It’s this meditative and childlike aura that always draws one in, leaving the
emotional turmoil and grit of everyday existence to bubble up in its wake.
And therein lies the danger with Klee. So easy to like and
so difficult to criticise, his oeuvre is - as the curators themselves state - a
strange parallel cosmos of personal signifiers and transmuted modernist
technique, always inspiring but never easy to fit into the warp and weft of the
surrounding milieu. Maybe this is why the exhibition draws you back again and
again to the equally important work he achieved at Gropius’ Bauhaus as a
teacher.
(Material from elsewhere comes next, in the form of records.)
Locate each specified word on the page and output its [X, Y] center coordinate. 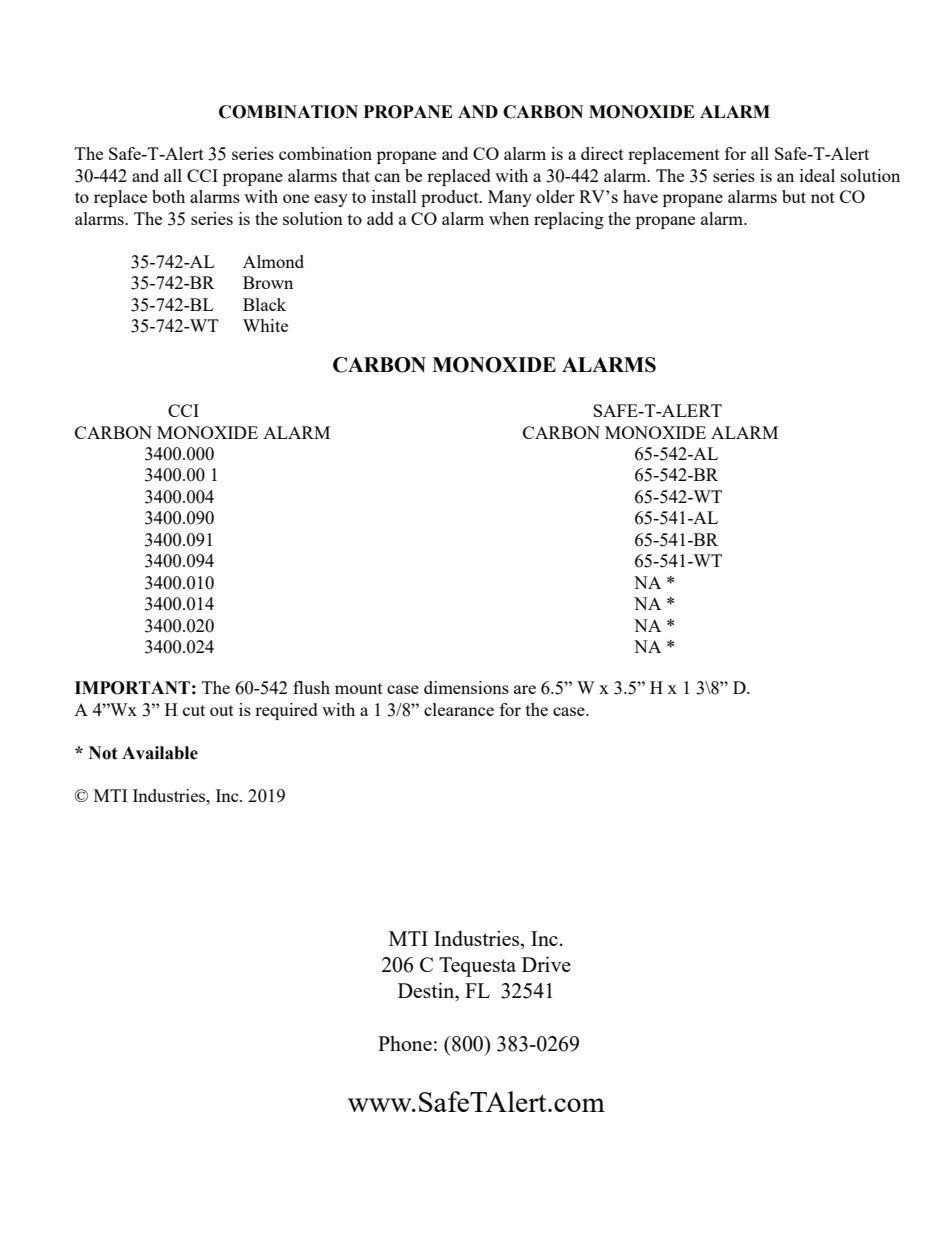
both [168, 196]
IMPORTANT [132, 688]
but [794, 196]
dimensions [466, 687]
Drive [546, 964]
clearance [459, 709]
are [525, 689]
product [451, 198]
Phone [405, 1043]
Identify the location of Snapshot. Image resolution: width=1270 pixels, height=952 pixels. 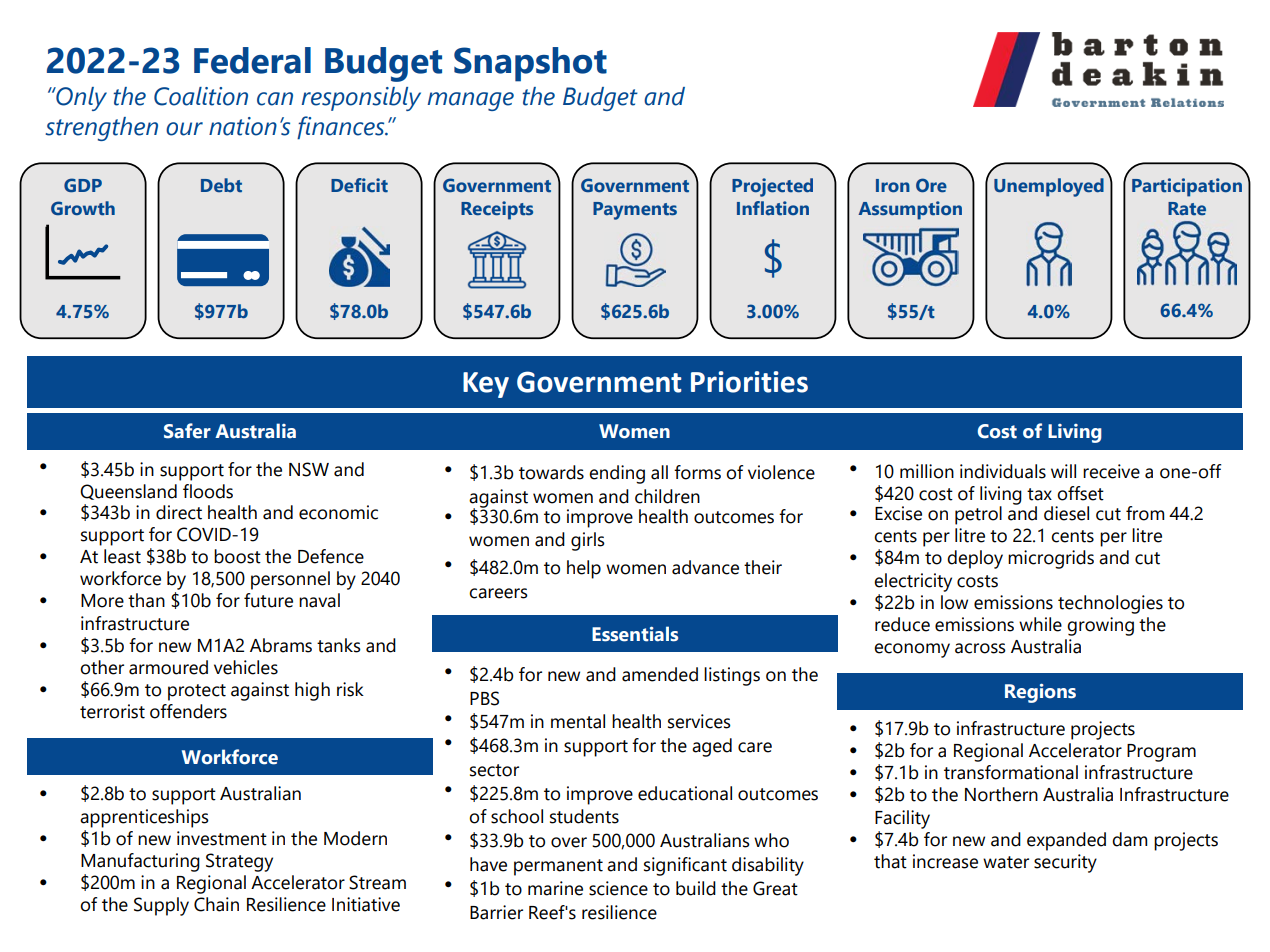
(530, 64).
His writings (especially his most famous volume: The Pedagogical Sketchbook:
1924) display a mind which sought to balance the mystical and the experimental
and which, from his earliest days as a member of Franz Marc and Kandinsky’s
Blaue Reiter group, was obviously wonderfully open and non-judgemental, valuing
the impulse of intuition just as much as sheer hard graft.
You can see it in his subtlest works. His 1926 ink and watercolour works Sacred
Islands or View of a Mountain Sanctuary combine an almost occidental Zen
purity with a miniscule detailing and new techniques in background colour that
only becomes clear after minutes of contemplation. This is the most quiet form
of revolutionary art imaginable.
It doesn’t mean to say that Klee was above social commentary
(as the exhibitors are often at too many pains to point out) such as his
post-war work from c.1920, Memorial To The Kaiser or They’re
Biting. Here his work displays the spidery caricature-like lines that
seem to anticipate the fun of later satirists such as Ronald Searle and
other ‘50s cartoonists and animators. But Klee’s humour is never overly cruel
or blunt, always preferring a gentle lampooning.
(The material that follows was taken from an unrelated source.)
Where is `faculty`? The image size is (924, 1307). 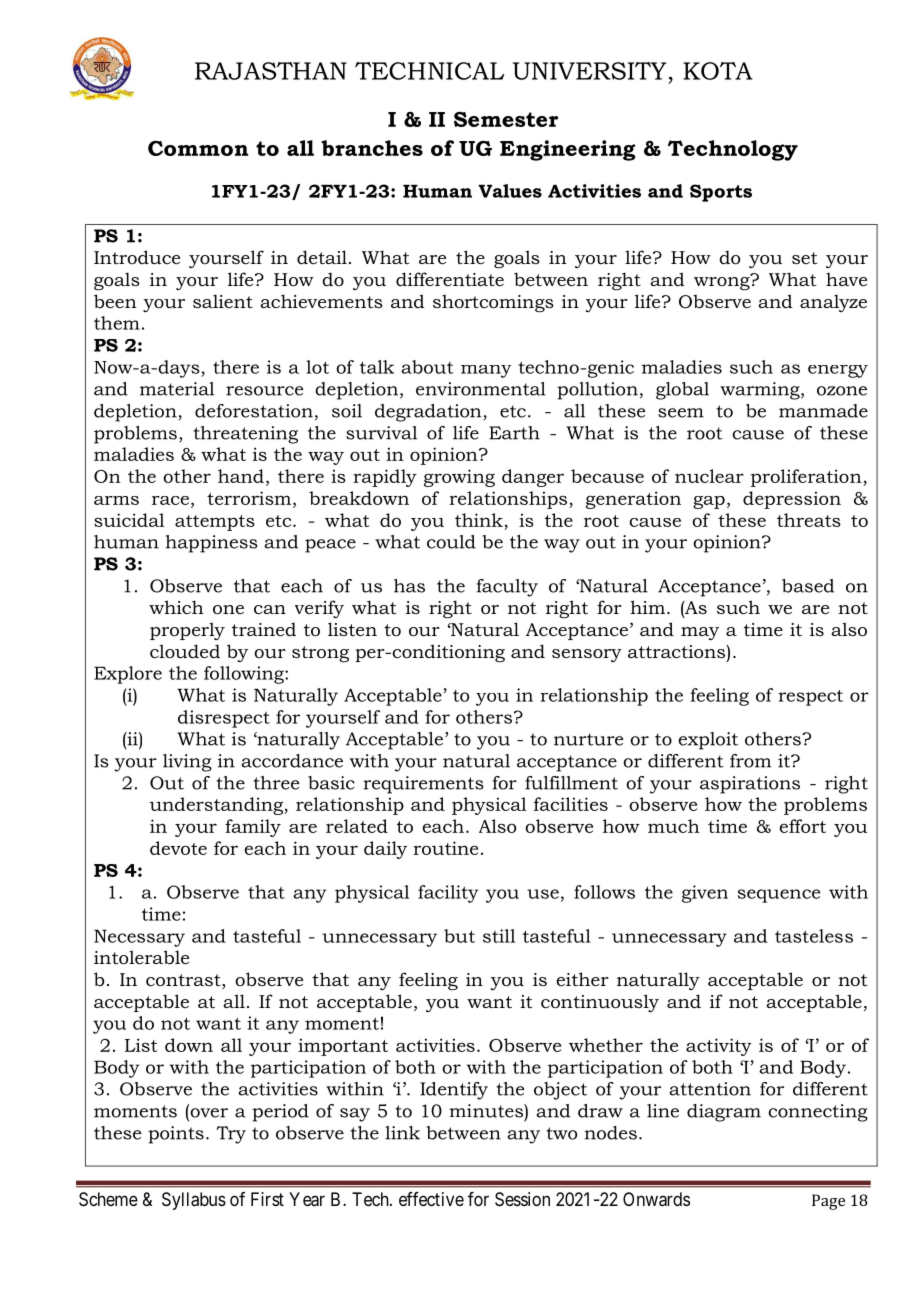
faculty is located at coordinates (507, 588).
Compared to many of his German contemporaries his
semi-abstraction may lack shock value, but then that was never his aim, and
besides: the mark of a true innovator is to see his or her work subsumed into
future aesthetic language, making so much of Making Visible almost too
familiar. If you’re going make sure you take your time, for it’s hard to see
such genius with really fresh eyes. Especially when you consider that for many
of us the ease with which Klee slips the radical into your view means that he’s
one of those modernists who’s adopted as an early art hero by teenagers. I
certainly loved Klee long before I ever fell for Ernst or Duchamp.
Making Visible is by no means a great retrospective. There’s no juvenilia, scant supporting literature, with only his earliest attempts at cataloguing his
own work and preparatory notes for teaching included in the first room, and
while – when you take into account how popular this will be - I can see why
each room has so few works (a maximum of about ten per gallery, which isn’t a
lot when you think how SMALL his stuff is), you still come away wanting more.
The famous satori
of his trip to Tunis with Macke and Moilliet that opened his eyes to the use of
colour is mentioned, but there seem to be few examples of the trip’s immediate
effects and contemporary photographs are non-existence. All of which reinforces
the myth of Klee as a man removed from time and creating in some platonic
bubble.
Only in the last two rooms where events began to overwhelm him do we get a sense of frustration and bleakness, albeit represented by some paintings of witches which seem to draw on Jungian archetypes. By the last room equilibrium returns in the contrasting works which display, to the very end, a striving for new means of expression (the geometric linear style of Diagram of a Fight, 1939) as well as a sense of calm acceptance in the final Twilight Flowers (below) painted before his death in 1940 as he fruitlessly awaited citizenship from his Swiss homeland. It was granted six days after his death. I’m sure he would have accepted that ironic news with the same grace that he seemed to have lived his life.